• _What the task requires_
Rescale the part of the records that opens with the line containing "channels [991, 1444]" and closes with the final line of the records, both ends included, by repeating every line with its request and multiplying each coordinate in the answers by 2.6, rounded to whole numbers with halves rounded up. Return only those lines.

******

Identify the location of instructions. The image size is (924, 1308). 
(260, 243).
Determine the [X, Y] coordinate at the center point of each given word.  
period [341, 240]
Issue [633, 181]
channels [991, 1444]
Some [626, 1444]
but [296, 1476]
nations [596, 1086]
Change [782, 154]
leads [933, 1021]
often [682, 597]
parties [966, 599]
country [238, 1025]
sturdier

******

• _Answer to this task_
channels [2577, 3754]
Some [1628, 3754]
but [770, 3838]
nations [1550, 2824]
Change [2033, 400]
leads [2426, 2655]
often [1773, 1552]
parties [2512, 1557]
country [619, 2665]
sturdier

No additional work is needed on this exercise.